**What the task requires**:
Find every line below where the string "computer" shows up, and copy those lines.

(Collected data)
===
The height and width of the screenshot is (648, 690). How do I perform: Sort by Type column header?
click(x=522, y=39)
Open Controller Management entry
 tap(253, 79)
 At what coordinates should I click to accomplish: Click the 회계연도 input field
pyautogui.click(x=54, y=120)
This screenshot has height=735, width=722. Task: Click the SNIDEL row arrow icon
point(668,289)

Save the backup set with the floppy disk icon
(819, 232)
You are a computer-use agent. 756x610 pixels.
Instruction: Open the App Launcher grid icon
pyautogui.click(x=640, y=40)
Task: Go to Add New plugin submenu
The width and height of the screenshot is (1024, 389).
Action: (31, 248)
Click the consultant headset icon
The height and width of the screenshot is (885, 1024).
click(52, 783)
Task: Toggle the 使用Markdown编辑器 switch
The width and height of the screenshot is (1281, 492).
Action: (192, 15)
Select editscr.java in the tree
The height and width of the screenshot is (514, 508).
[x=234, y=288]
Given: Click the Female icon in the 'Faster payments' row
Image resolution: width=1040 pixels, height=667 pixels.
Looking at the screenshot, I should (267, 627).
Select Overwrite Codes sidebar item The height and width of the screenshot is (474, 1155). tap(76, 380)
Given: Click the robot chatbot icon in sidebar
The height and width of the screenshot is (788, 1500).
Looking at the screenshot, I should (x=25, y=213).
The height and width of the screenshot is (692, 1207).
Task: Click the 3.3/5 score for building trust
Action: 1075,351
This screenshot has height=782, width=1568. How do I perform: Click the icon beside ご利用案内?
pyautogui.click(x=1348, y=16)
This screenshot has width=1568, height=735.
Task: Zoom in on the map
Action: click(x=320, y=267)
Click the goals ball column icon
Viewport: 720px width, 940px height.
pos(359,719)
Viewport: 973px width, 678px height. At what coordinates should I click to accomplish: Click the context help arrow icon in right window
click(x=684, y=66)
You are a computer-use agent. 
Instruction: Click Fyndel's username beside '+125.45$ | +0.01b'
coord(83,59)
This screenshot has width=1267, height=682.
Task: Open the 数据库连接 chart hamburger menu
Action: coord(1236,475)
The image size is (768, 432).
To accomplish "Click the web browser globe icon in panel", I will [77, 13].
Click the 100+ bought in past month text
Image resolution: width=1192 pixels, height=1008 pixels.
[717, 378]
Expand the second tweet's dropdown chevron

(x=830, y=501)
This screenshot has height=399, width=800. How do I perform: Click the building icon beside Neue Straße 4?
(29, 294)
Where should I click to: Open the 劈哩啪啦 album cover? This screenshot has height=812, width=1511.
===
**Task result**:
You are a computer-use agent. 756x610 pixels.
You are a computer-use agent. 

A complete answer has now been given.